[[ Available data, beginning ]]

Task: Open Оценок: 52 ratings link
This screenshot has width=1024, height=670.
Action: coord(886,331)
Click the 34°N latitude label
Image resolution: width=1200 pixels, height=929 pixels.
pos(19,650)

[[ Available data, end ]]

Assigned task: What you give back should match the entries above exactly.

Answer space:
Task: Open Оценок: 52 ratings link
This screenshot has width=1024, height=670.
Action: coord(886,331)
Click the 34°N latitude label
Image resolution: width=1200 pixels, height=929 pixels.
pos(19,650)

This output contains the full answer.